Wacana pemakzulan Gibran Rakabuming Raka sebagai Wakil Presiden terpilih bukan lagi sekadar obrolan pinggiran. Ia telah naik kelas menjadi wacana konstitusional dan politik yang sah. Bahkan, sejumlah purnawirawan TNI dan Polri telah menyampaikan surat resmi kepada Presiden dan DPR RI, menyatakan keprihatinan atas dugaan pelanggaran moral dan etika konstitusional yang melibatkan Gibran. Selain itu Gibran dianggap kurang cakap, dalam berbagai kesempatan terlihat kemampuan Gibran yang tidak memedahi sebagai seorang wapres. Sehingga dalam pandangan para purnawirawan TNI Polri, Indonesia menghadapi persoalan kepemimpinan nasional, bila Prabowo berhenti dan mengalami hambatan pemerintahan ditengah jalan.

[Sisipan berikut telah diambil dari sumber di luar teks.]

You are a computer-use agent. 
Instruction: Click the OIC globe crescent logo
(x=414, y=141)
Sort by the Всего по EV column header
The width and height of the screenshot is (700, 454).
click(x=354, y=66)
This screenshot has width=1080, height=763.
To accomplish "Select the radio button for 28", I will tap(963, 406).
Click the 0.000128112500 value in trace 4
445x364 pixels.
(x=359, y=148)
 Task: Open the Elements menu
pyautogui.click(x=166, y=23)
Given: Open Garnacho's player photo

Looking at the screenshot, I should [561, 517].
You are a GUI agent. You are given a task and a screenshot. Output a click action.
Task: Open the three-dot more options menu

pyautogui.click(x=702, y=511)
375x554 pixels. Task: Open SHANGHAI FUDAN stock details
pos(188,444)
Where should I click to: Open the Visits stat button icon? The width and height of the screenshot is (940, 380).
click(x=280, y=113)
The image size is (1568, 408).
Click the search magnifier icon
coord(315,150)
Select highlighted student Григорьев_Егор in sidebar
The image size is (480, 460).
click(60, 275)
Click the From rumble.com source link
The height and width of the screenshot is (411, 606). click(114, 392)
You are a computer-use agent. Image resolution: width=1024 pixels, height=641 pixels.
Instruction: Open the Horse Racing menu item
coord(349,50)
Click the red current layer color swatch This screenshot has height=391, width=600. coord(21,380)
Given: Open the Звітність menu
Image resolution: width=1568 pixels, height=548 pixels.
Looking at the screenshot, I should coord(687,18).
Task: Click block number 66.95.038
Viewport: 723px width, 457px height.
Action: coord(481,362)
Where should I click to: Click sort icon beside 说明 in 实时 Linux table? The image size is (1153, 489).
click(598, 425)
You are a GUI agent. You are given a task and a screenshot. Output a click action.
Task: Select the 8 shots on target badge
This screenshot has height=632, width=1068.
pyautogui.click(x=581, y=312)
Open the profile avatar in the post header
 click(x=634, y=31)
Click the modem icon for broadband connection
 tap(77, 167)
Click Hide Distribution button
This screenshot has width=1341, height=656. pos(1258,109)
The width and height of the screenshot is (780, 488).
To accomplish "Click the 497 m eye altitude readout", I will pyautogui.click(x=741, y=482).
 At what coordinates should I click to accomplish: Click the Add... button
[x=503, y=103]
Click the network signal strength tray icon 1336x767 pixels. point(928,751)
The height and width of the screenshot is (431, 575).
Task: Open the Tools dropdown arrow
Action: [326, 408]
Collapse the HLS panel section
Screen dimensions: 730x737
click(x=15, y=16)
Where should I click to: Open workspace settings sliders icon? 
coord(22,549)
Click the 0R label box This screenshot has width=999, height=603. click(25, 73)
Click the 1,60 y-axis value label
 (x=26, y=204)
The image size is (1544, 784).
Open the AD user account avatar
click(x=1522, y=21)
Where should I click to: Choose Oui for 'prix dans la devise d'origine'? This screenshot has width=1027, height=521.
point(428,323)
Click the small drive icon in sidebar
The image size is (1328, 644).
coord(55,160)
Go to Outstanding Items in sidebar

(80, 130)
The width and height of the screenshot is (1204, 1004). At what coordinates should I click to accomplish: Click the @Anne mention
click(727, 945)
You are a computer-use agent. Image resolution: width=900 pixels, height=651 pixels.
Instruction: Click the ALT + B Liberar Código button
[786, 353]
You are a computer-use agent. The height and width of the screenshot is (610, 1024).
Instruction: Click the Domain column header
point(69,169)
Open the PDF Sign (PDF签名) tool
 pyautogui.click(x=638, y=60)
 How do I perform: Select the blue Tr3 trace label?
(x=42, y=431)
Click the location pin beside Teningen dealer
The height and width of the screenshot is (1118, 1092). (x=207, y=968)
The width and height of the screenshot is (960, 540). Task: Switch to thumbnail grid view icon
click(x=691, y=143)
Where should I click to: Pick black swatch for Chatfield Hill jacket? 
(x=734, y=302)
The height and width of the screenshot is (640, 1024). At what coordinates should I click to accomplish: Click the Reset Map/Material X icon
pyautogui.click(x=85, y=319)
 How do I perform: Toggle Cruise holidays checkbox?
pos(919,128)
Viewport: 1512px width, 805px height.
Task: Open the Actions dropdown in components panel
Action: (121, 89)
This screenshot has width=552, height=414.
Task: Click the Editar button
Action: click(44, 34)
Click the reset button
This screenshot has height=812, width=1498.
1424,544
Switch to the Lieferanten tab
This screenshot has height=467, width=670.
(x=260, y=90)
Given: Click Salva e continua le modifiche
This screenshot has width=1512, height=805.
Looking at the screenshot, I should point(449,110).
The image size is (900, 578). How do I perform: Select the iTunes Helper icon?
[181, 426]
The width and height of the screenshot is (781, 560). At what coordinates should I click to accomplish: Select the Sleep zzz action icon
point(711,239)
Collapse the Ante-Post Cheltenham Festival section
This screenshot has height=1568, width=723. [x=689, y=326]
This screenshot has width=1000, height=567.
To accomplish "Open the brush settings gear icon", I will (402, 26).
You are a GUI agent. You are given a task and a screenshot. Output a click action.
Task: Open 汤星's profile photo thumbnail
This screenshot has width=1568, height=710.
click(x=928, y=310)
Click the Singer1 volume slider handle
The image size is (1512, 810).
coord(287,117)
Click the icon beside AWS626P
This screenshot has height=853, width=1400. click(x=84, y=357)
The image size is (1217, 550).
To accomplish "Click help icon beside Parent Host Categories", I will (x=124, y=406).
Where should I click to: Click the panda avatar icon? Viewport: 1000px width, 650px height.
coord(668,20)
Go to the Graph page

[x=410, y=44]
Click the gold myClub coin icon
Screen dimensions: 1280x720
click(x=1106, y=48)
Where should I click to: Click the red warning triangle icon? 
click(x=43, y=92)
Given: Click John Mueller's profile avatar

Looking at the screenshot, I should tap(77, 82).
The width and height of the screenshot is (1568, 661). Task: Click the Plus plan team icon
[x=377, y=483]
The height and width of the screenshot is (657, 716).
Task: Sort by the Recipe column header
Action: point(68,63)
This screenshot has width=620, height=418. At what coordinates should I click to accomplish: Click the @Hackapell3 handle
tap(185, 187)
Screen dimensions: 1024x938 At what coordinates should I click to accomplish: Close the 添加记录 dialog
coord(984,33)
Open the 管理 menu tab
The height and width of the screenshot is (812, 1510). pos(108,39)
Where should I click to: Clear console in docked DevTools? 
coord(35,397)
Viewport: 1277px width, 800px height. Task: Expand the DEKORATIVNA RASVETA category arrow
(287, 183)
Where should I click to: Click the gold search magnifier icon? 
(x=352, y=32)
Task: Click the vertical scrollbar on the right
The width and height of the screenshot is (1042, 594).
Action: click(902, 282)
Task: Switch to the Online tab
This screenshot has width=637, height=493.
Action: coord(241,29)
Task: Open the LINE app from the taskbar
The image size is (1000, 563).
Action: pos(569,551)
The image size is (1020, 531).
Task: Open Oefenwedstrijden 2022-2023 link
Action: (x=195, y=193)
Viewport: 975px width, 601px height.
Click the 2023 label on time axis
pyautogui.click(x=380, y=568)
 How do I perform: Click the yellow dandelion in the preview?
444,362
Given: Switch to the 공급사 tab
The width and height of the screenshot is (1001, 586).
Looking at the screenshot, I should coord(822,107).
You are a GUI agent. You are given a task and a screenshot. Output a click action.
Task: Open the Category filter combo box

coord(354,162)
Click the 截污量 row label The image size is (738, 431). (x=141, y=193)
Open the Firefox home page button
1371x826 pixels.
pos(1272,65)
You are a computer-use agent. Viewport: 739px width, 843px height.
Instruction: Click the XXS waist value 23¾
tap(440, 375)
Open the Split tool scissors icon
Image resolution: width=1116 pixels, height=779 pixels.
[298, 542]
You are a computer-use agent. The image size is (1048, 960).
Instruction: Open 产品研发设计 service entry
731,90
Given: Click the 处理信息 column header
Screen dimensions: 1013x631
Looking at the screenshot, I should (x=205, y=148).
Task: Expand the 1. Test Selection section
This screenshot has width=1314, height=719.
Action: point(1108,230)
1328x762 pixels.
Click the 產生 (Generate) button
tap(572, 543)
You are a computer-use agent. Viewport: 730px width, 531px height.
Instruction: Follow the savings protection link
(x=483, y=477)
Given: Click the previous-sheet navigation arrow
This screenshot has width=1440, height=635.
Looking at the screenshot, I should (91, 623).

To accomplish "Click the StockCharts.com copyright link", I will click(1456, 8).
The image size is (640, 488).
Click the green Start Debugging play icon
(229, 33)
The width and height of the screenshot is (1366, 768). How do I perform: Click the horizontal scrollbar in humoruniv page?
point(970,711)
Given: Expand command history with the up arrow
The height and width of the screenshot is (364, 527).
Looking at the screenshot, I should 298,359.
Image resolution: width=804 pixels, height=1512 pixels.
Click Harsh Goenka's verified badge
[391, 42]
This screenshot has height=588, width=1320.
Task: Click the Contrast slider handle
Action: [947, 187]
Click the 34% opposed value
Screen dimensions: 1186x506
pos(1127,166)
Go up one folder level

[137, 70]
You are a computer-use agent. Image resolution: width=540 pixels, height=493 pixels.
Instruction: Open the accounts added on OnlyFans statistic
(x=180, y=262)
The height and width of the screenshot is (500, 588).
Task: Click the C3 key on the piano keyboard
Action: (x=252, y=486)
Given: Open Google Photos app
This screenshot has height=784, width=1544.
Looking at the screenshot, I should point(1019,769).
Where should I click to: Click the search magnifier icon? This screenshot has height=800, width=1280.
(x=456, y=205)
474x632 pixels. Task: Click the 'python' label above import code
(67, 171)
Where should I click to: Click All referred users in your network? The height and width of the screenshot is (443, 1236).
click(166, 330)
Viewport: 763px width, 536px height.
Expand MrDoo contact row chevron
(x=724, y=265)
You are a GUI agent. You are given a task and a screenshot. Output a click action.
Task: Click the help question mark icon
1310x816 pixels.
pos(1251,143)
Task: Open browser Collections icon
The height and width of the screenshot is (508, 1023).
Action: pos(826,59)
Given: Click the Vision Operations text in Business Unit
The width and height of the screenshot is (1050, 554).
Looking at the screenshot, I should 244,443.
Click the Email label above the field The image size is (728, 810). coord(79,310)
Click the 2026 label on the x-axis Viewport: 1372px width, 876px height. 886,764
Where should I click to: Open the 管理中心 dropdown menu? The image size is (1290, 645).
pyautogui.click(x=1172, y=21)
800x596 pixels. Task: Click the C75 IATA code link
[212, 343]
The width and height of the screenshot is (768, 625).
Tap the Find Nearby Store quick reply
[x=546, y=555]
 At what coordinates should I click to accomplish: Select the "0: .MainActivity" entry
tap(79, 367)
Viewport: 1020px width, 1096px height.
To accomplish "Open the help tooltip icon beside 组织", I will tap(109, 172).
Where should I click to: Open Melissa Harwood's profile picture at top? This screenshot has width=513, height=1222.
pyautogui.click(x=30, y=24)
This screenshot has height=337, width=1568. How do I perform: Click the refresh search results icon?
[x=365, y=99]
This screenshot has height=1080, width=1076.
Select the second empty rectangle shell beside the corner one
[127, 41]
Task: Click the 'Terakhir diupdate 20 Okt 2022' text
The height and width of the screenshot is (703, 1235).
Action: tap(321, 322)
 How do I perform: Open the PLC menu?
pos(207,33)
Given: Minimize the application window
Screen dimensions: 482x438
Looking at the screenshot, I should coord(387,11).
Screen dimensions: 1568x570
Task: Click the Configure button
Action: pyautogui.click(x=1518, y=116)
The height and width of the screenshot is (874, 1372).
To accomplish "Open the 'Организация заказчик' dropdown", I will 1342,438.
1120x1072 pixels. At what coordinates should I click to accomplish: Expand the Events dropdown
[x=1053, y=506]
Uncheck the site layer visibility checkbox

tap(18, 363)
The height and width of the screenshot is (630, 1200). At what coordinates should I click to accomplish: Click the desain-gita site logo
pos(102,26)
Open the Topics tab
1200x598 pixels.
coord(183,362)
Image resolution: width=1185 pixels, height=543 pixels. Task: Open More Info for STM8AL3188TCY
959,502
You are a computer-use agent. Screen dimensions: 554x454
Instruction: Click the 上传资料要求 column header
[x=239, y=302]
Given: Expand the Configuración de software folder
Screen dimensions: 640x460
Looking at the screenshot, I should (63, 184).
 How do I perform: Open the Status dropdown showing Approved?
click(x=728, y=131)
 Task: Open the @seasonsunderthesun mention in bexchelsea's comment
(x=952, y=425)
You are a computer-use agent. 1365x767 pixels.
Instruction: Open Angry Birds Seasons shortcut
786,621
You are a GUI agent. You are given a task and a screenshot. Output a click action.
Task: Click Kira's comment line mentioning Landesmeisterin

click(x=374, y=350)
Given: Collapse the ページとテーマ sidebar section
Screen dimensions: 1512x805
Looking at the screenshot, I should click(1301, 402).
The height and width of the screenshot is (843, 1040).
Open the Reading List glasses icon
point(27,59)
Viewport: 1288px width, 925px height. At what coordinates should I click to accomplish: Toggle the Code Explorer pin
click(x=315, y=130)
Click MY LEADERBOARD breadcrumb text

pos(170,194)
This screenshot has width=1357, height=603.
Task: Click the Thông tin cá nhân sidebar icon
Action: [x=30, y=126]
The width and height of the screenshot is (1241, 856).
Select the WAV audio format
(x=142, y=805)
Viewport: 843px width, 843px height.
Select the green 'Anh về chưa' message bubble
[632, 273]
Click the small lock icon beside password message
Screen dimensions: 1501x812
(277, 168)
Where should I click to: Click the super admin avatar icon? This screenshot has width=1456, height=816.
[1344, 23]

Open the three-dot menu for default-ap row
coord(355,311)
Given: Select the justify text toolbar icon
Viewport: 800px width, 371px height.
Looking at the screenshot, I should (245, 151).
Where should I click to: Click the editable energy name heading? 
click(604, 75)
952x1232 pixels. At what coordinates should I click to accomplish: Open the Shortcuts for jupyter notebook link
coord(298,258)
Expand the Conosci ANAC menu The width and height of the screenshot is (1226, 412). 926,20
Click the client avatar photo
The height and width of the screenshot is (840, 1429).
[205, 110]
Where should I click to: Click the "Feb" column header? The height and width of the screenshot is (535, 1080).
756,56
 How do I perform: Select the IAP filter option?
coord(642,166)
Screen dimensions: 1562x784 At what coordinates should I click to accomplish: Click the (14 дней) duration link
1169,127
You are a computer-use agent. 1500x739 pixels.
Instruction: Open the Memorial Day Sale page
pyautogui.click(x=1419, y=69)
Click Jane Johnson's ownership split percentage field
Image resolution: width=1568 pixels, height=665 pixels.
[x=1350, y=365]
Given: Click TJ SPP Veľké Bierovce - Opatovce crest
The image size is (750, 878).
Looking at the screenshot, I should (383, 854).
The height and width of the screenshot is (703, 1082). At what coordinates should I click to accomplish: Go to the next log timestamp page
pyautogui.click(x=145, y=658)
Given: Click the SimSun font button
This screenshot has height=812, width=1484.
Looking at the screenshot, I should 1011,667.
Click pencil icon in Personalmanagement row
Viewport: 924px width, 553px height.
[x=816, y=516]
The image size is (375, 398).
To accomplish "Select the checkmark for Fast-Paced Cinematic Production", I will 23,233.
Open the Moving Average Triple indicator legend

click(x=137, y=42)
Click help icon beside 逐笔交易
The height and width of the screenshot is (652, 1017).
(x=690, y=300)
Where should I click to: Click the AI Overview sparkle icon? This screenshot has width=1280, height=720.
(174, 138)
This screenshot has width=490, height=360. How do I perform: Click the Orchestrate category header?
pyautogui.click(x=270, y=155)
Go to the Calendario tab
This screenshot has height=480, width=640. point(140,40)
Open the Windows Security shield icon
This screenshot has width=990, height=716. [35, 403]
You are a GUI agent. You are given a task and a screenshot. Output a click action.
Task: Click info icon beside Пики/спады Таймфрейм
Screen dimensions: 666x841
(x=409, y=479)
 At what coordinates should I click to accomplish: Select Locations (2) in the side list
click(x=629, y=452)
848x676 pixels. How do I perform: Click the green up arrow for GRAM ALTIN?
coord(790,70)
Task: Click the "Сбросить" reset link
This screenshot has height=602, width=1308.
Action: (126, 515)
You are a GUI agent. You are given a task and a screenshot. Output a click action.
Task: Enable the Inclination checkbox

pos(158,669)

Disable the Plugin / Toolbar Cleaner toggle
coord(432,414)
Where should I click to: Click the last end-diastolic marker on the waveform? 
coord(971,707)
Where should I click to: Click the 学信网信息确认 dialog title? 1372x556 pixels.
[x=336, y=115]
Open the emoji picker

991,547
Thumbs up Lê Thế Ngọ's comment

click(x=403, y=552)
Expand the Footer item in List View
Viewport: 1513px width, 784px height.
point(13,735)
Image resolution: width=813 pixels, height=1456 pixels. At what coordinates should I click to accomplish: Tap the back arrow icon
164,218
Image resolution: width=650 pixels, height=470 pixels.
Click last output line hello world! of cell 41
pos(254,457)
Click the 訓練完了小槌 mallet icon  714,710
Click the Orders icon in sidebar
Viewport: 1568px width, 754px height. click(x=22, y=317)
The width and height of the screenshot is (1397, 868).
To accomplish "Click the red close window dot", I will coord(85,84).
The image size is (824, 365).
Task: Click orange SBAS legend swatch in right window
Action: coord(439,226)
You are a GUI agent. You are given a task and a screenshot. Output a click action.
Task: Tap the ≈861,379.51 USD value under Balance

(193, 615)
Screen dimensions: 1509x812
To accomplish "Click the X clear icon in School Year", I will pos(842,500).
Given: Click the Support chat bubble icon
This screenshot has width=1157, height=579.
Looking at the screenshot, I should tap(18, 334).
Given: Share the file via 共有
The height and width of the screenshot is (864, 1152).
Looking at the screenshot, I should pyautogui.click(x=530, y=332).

Isu tentang dugaan keterlibatan Gibran dalam akun FufuFafa—yang disebut menyebarkan konten tidak layak bagi publik—serta kaitan dengan jaringan judi online (judol), menjadi alarm etik yang serius. Walau masih dalam proses pembuktian hukum, dalam perspektif konstitusi, tindakan yang mencederai martabat dan kelayakan seorang pejabat negara sudah cukup untuk dikategorikan sebagai perbuatan tercela, sebagaimana diatur dalam Pasal 7A UUD 1945.